Final answer:
It is false that you always have to start at the origin to plot a point in the coordinate plane; the origin can be placed at different locations for convenience. Additionally, vectors can form right angle triangles with x and y components and displacement vs time squared for constant acceleration is a straight line.
Step-by-step explanation:
To answer the student's question: To plot a point in the coordinate plane, you always start at the origin, is false. While it is typical to begin at the origin (0,0) when plotting a point in a Cartesian coordinate system, you are not strictly required to do so. The system is based on two straight lines called axes, which are perpendicular to each other. All points are defined by their distance from the two axes, usually the x-axis (horizontal) and y-axis (vertical). However, when defining a coordinate system for specific calculations or in certain contexts, the origin can be placed at a different convenient location.

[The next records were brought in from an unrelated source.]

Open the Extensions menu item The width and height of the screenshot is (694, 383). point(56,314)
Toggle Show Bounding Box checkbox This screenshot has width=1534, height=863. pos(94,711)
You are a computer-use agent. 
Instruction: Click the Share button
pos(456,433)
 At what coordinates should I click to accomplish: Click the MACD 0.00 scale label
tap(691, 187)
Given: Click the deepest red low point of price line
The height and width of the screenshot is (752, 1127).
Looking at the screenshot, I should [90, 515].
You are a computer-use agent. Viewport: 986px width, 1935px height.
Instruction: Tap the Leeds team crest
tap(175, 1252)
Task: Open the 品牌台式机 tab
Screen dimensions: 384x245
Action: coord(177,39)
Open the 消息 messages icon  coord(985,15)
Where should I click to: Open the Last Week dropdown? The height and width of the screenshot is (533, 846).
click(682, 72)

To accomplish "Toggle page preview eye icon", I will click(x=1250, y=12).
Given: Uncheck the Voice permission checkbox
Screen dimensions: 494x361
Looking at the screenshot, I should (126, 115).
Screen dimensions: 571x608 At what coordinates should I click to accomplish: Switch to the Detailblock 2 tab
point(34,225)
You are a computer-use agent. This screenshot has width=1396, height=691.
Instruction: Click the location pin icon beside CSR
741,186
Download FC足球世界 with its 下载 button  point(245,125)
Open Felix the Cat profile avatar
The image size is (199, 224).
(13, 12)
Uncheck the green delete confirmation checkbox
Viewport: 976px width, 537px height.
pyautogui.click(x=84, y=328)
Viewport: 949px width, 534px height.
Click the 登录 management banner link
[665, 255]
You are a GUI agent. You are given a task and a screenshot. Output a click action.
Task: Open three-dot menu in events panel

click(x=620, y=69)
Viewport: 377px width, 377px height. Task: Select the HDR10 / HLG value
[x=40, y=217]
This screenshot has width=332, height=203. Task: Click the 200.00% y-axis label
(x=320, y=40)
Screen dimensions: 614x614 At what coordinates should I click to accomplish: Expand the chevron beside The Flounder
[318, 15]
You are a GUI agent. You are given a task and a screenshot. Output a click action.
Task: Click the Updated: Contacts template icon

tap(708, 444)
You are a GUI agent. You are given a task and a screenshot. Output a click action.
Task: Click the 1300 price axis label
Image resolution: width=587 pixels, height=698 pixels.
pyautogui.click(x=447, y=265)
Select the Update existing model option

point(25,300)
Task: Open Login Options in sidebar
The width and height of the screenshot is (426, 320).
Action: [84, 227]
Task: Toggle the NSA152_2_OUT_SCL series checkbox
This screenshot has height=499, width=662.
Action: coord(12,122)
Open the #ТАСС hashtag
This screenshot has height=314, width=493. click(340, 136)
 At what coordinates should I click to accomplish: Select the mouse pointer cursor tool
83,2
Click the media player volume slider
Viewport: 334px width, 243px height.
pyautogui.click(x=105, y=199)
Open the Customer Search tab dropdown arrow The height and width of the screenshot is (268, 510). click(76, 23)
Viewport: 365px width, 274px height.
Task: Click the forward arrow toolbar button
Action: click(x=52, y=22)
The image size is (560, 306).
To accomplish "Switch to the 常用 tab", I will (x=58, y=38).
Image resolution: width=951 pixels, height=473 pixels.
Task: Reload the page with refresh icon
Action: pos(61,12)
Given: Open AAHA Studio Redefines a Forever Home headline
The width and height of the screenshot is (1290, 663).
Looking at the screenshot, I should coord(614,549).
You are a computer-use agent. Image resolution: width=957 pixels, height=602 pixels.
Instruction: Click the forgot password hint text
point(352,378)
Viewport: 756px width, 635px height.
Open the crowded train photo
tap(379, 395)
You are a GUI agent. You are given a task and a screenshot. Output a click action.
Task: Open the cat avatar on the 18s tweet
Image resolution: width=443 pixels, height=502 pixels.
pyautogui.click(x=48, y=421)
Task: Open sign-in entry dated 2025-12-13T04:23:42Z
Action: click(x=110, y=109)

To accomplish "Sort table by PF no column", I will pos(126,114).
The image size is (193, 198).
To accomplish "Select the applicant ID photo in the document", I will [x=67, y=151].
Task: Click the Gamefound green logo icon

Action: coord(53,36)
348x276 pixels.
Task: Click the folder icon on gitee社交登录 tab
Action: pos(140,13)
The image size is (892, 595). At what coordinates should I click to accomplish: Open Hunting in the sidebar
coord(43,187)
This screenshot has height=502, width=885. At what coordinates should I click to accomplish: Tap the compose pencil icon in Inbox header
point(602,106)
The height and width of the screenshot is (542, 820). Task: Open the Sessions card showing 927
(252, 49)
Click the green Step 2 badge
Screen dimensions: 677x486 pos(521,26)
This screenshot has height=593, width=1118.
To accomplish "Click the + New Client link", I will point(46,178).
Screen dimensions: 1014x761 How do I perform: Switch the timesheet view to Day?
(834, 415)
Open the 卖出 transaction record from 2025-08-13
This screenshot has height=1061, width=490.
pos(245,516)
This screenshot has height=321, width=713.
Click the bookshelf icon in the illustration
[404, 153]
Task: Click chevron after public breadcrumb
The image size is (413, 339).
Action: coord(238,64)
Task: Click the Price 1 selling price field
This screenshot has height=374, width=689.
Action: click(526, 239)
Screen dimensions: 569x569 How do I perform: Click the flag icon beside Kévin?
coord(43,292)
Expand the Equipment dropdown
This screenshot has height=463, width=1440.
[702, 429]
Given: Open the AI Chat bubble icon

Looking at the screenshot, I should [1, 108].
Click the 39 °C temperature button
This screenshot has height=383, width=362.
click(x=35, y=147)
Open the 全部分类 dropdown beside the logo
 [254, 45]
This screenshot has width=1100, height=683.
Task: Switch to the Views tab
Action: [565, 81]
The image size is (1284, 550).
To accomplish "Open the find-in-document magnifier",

Regarding other concepts mentioned in the instructions:
- A vector can indeed form the shape of a right angle triangle with its x and y components, which is true. This is because a vector can be broken down into components that are perpendicular to each other, resembling the sides of a right-angle triangle. The Pythagorean theorem can be used to find the magnitude of the vector.
- The position vs time graph of an object that is speeding up is typically a curved line, indicating the acceleration, so that statement is false.
- For an object moving with constant acceleration, the displacement vs time squared graph will be a straight line, indicating that the displacement is proportional to the square of the time, which is true.